After the battle of Imphal, NetajiSubhas Chandra Bose had found one last occasion to give his views on the fundamental problems of India and Asia when he was invited to address the faculty and students at Tokyo University in November 1944. He urged Japan as the sponsor-nation of Asian regionalism to “avoid a selfish and short-sighted policy, and work on a moral basis.” The dream of an Asian universalism had been shattered in the 20th century by the conflict between Japan and China. Its fate in the 21st century will depend to a very large extent on the ability of China and India to peacefully manage their simultaneous ‘rise.’

In the context of today’s challenges, Japan shares with India a vision of a multipolar, interconnected and inter-referential Asia. Since his re-election in 2017, the Japanese Prime Minister, Shinzo Abe, has modulated his country’s stance towards China’s Belt and Road Initiative, setting out conditions of transparency that would enable Japan to participate.

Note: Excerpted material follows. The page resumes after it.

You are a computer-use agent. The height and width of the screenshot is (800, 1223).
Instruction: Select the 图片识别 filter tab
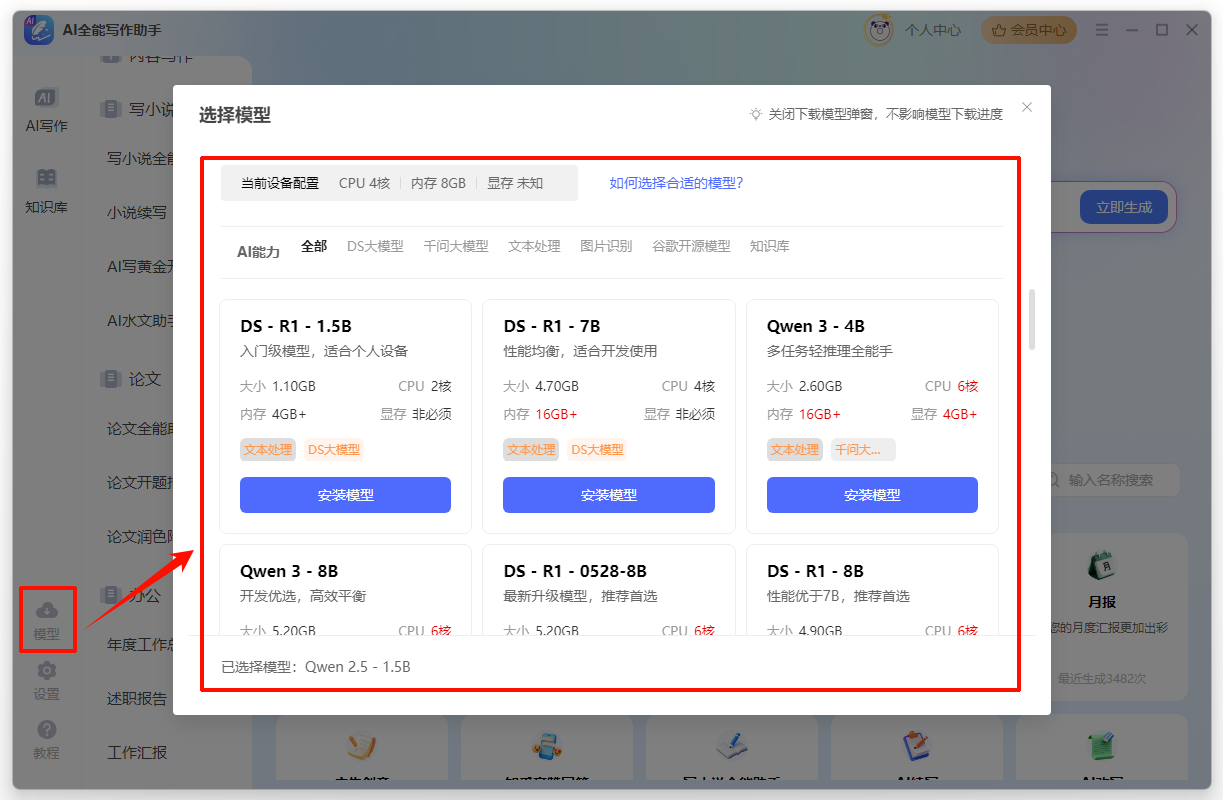pos(606,246)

As we re-envision Asia for the Asian century, there is still much to learn from Japan. As Tagore wrote way back in 1932, “We are the people of Asia, grievances against Europe are in our blood. Ever since their pirates and marauders came to suck the blood of this weak continent in the eighteenth century, they have disgraced themselves before us. If a new age has dawned in Asia, let Asia give it utterance in a new authentic voice. If instead Asia merely imitates Europe’s beastly cry, were it even to be the lion’ s roar, it will be a loss.”

The Dalai Lama’s theory for spread of Buddhist Philosophy, Sanatan Dharma and Secularism of India through Indian Diaspora living abroad

Dalai Lama also emphasised creating strong Indian communities in other countries, adding that the diaspora should focus on making ‘India Town’ like ‘China Town’ created by the Chinese in other countries. He has gone on record saying, “Whenever I meet Indians in other countries, I always suggest them to preserve their culture and tradition. The Indian community should be active to make others know their culture, they have the responsibility to promote their centuries-old traditions.”

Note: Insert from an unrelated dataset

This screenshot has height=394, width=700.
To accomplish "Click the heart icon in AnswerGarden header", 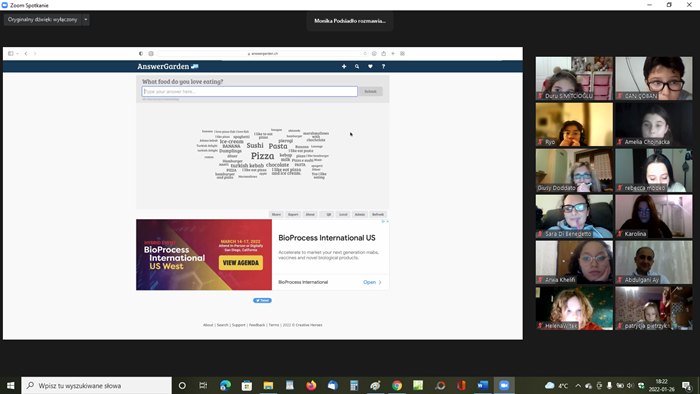I will point(370,66).
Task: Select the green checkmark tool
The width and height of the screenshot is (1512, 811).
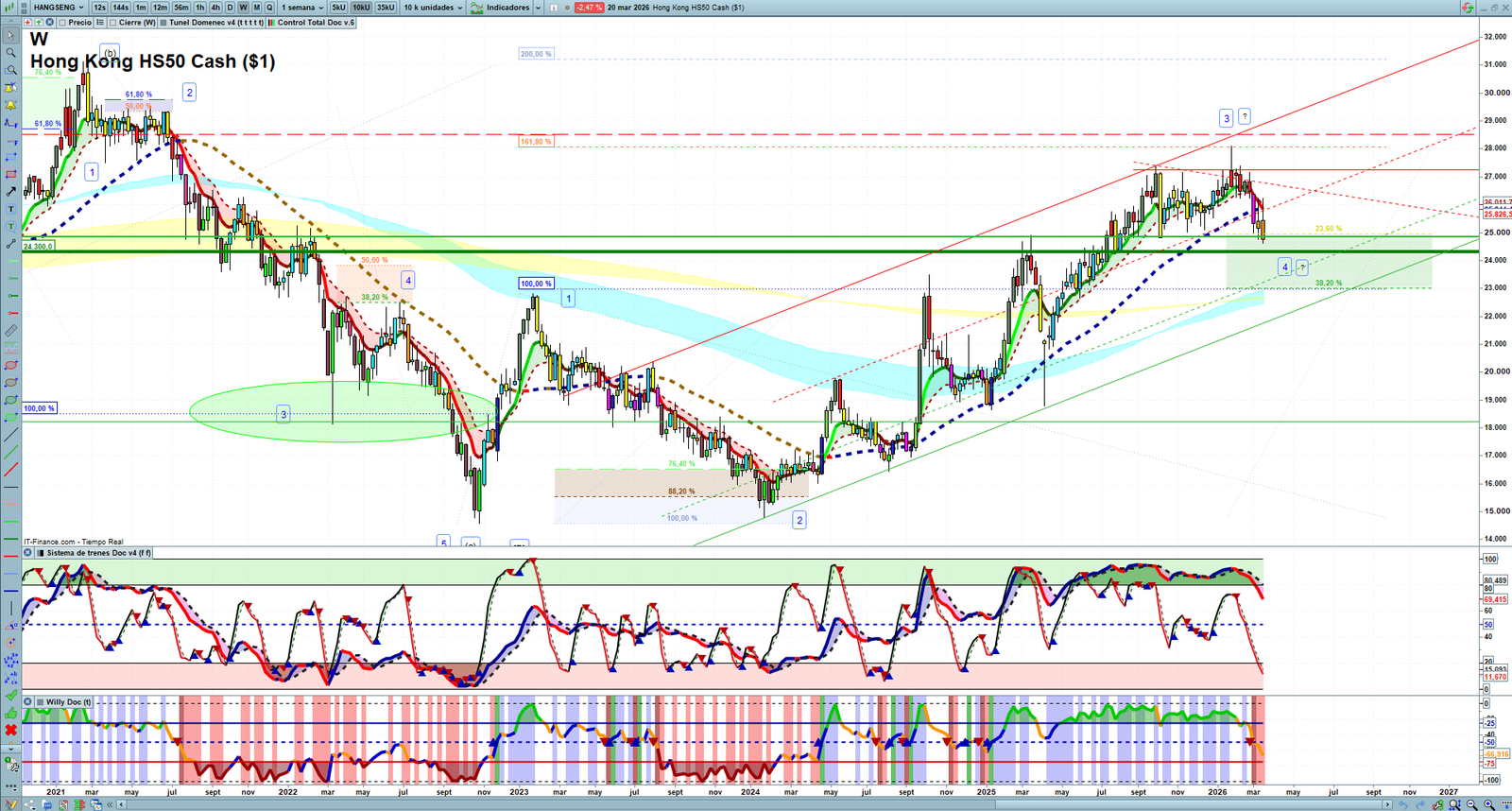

China may have political control over Tibet today, but with 400 million Buddhists in China — and many Chinese showing genuine appreciation of Tibetans’ spiritual knowledge — eventually Tibet could control China through Buddhism, according to the Dalai Lama. By respecting Chinas views on the Dalai Lama, India will be able to gain access to the 400 million Tibetan / Buddhists in China and thus increase cultural and social ties with China.

Conclusion

Thus, as Nobel Laureate Professor AmartyaSen has consistently said, India will have to follow the Japanese methodology of upgrading health and education by increasing the GDP expenditure from present 1-2% to minimum 5% (on health and education). The advanced economics of Association of Southeast Asian Nations (ASEAN) prospered by following the Japanese and the Chinese models. Unfortunately, Indian government’s foreign and socio-economic policies are not in tandem with China and Japan.

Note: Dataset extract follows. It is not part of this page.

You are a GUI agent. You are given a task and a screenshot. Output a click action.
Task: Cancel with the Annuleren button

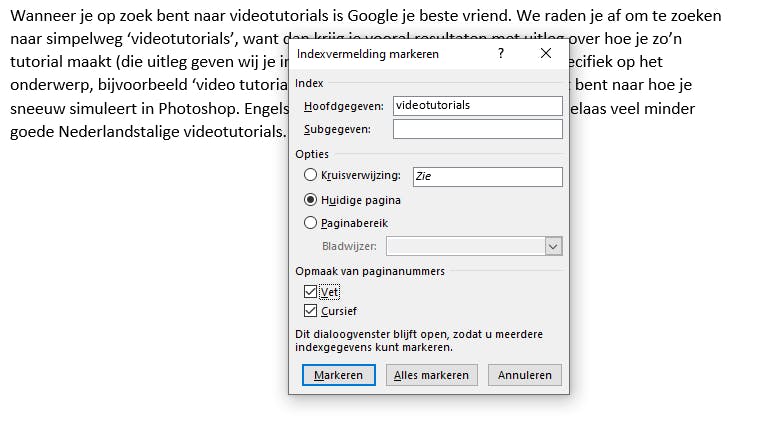click(525, 375)
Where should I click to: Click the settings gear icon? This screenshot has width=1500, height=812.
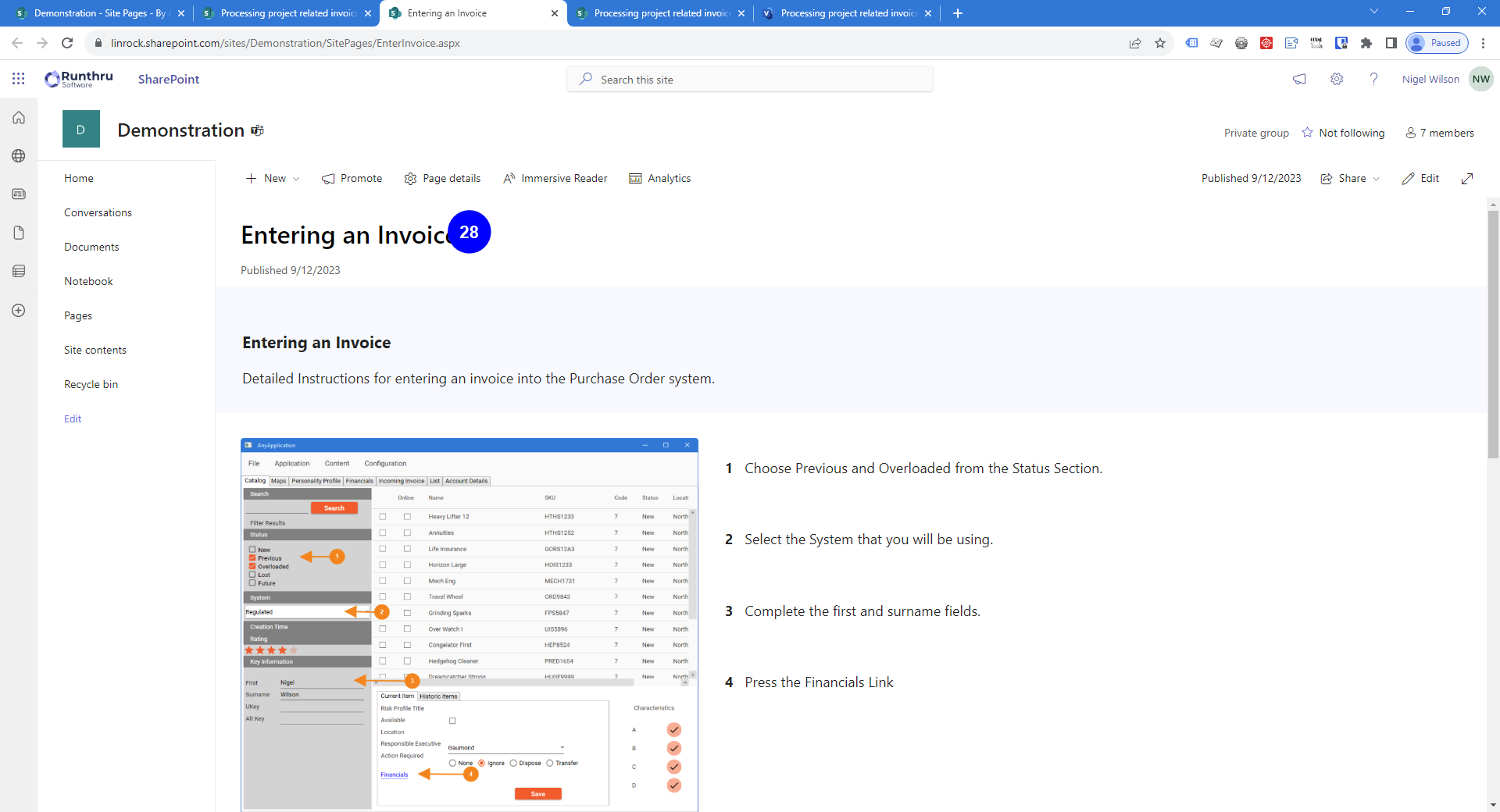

India’s overdependence on America and the West has always harmed it. From the 1971 Indo-Pak War, the Americans have always supported Pakistan who is their natural ally. Today, the Americans are blackmailing India to move away from our dependable neighbours like Russia and China. The British hangover of the empire and colonial mindset is firmly embedded in the Western and the American value system. Thus, India has to turn towards China and Japan and also join the BRO/CPEC projects on our terms by diplomatic negotiations and ensure India becomes an active and dynamic partner of ASEAN and a leading member of the South Asian Association for Regional Cooperation (SAARC). It is only by aligning with China and Japan that India will get the Chinese cooperation to contain Pakistan.

The author is a Kolkata-based IPS officer.

[The views expressed by the author in this article is his own.]